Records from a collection
....
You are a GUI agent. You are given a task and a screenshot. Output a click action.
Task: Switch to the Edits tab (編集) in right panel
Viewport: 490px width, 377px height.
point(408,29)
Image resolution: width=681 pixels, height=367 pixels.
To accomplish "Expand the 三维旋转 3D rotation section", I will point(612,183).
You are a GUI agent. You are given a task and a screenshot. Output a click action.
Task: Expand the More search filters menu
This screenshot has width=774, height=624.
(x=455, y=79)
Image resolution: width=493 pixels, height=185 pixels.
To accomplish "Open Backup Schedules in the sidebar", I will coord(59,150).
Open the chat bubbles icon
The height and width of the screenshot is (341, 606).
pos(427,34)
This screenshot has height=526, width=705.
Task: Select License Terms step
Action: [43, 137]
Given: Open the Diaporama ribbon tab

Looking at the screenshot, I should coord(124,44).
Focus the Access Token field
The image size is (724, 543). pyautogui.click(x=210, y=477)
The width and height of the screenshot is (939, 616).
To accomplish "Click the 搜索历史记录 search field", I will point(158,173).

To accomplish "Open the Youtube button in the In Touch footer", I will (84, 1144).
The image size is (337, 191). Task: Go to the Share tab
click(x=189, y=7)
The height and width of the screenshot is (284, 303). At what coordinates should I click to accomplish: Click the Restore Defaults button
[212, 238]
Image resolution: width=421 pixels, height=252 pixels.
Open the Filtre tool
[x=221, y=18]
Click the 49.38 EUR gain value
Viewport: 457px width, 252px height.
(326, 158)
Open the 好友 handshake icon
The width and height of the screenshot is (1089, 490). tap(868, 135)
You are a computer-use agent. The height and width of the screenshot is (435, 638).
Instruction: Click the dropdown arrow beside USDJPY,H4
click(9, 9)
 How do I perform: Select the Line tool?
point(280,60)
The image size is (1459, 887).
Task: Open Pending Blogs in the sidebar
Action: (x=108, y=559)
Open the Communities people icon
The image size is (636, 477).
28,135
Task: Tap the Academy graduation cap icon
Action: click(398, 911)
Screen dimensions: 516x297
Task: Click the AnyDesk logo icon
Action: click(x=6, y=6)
....
### Aim of the task
Having read the records above, print them out again exactly.

### Output for this task
You are a GUI agent. You are given a task and a screenshot. Output a click action.
Task: Switch to the Edits tab (編集) in right panel
Viewport: 490px width, 377px height.
point(408,29)
Image resolution: width=681 pixels, height=367 pixels.
To accomplish "Expand the 三维旋转 3D rotation section", I will point(612,183).
You are a GUI agent. You are given a task and a screenshot. Output a click action.
Task: Expand the More search filters menu
This screenshot has width=774, height=624.
(x=455, y=79)
Image resolution: width=493 pixels, height=185 pixels.
To accomplish "Open Backup Schedules in the sidebar", I will coord(59,150).
Open the chat bubbles icon
The height and width of the screenshot is (341, 606).
pos(427,34)
This screenshot has height=526, width=705.
Task: Select License Terms step
Action: [43, 137]
Given: Open the Diaporama ribbon tab

Looking at the screenshot, I should coord(124,44).
Focus the Access Token field
The image size is (724, 543). pyautogui.click(x=210, y=477)
The width and height of the screenshot is (939, 616).
To accomplish "Click the 搜索历史记录 search field", I will point(158,173).

To accomplish "Open the Youtube button in the In Touch footer", I will (84, 1144).
The image size is (337, 191). Task: Go to the Share tab
click(x=189, y=7)
The height and width of the screenshot is (284, 303). At what coordinates should I click to accomplish: Click the Restore Defaults button
[212, 238]
Image resolution: width=421 pixels, height=252 pixels.
Open the Filtre tool
[x=221, y=18]
Click the 49.38 EUR gain value
Viewport: 457px width, 252px height.
(326, 158)
Open the 好友 handshake icon
The width and height of the screenshot is (1089, 490). tap(868, 135)
You are a computer-use agent. The height and width of the screenshot is (435, 638).
Instruction: Click the dropdown arrow beside USDJPY,H4
click(9, 9)
 How do I perform: Select the Line tool?
point(280,60)
The image size is (1459, 887).
Task: Open Pending Blogs in the sidebar
Action: (x=108, y=559)
Open the Communities people icon
The image size is (636, 477).
28,135
Task: Tap the Academy graduation cap icon
Action: click(398, 911)
Screen dimensions: 516x297
Task: Click the AnyDesk logo icon
Action: click(x=6, y=6)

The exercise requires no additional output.